I am confident that the correct translation of this phrase is "non fui, fui, non sum, non curo" based on by experience with latin and its widespread use. Confirmation would be appreciated anyway.
My questions concern punctuation and the alphabet. I want to know how this phrase would have appeared on Roman tombstones.
Would it be in all capital letters?
Would there be a dot in between words?
Would there be spaces in between words?
Would the letter U or V be used?
Is it written correctly in the picture?

Any help would be greatly appreciated.
 

Attachments

Imber Ranae

Ranunculus Iracundus
The picture you attached is correct.
 

Greg Janes

New Member
Thanks.
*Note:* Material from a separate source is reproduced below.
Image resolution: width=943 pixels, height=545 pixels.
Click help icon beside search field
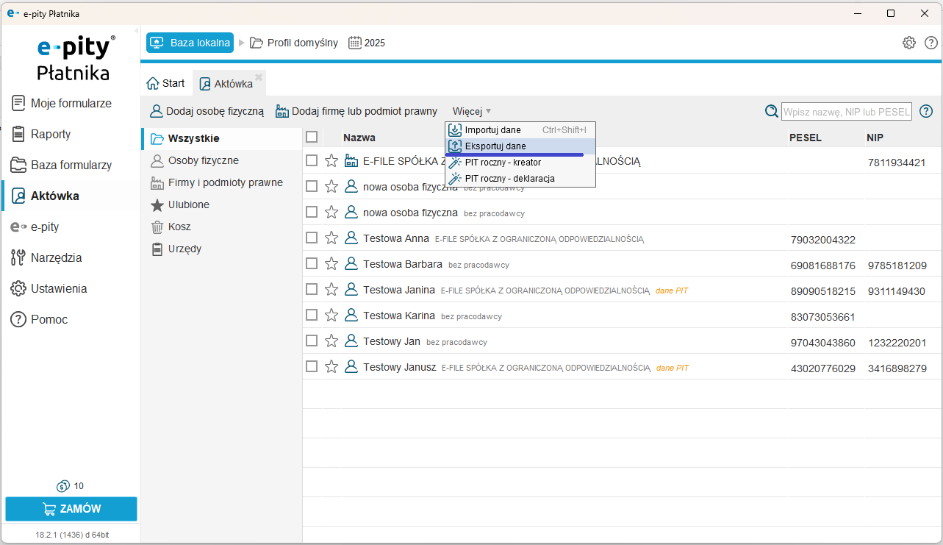(926, 111)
I've seen the dot between every word in a lot of the examples I've looked up but here it seems to be used more like a comma. Is one way more correct?
 

Cinefactus

Censor
Staff member
No, it is being used as a space. There is one missing between non and curo.
 

Pacifica

grammaticissima
Staff member
No, it is being used as a space. There is one missing between non and curo.
I think it can also be sometimes used separating more like "semantic groups" than individual words. Otherwise there would be one missing between non and fui as well. Where does that image come from? If it's from an authentic inscription we can rest assured of the correctness.
 

Cinefactus

Censor
Staff member
I think it can also be sometimes used separating more like "semantic groups" than individual words. Otherwise there would be one missing between non and fui as well.
Mea culpa. I saw what I expected to see. I can't recall seeing the interpunct used as a comma, although I am not an expert at epigraphy.
 

Pacifica

grammaticissima
Staff member
I am not an expert at epigraphy.
I'm not either. I just said what I seemed to recall, but I may be wrong. Perhaps Imber Ranae had good reasons to say it was correct, though. Let's wait for what he has to say. Otherwise it will always be correct if you put a dot between all words.
 

Imber Ranae

Ranunculus Iracundus
I didn't notice the missing interpuncts in the picture, as it's somewhat low quality. Honestly, I don't know any better than Cinefactus whether that's something the ancient Romans would have done.

If you're aiming for absolute authenticity, I'd suggest using them between every word. There are a number of pictures of ancient Roman tombstone inscriptions that you can see online with a simple Google image search, so you can see for yourself what they look like.
 

Pacifica

grammaticissima
Staff member
Found something on some other uses of interpuncts here. I didn't completely dream what I seemed to remember. They don't seem to mention inscriptions though.
 

Greg Janes

New Member
Ok, so it seems like everyone agrees that the most correct way to write the phrase is: NON·FUI·FUI·NON·SUM·NON·CURO
Right?
 

Pacifica

grammaticissima
Staff member
In Roman style, all U's should be V's in caps.

NON·FVI·FVI·NON·SVM·NON·CVRO
 

Greg Janes

New Member
Not thinking. You're totally right. If it gets broken up into two lines, would it look like this with the interpunct at the end?
NON·FVI·FVI·
NON·SVM·NON·CVRO
 

Imber Ranae

Ranunculus Iracundus
I don't think you'd use an interpunct at the margin like that.
 

Greg Janes

New Member
Most of the inscriptions I've looked up omit the interpunct at the margins but a few do use it there. Can anyone else weigh in on this?
 

Imber Ranae

Ranunculus Iracundus
What is it exactly that you want them to weigh in on?
 

Pacifica

grammaticissima
Staff member
About whether to put an interpunct at the margin or not I guess. Well I think that no, but I'm no specialist.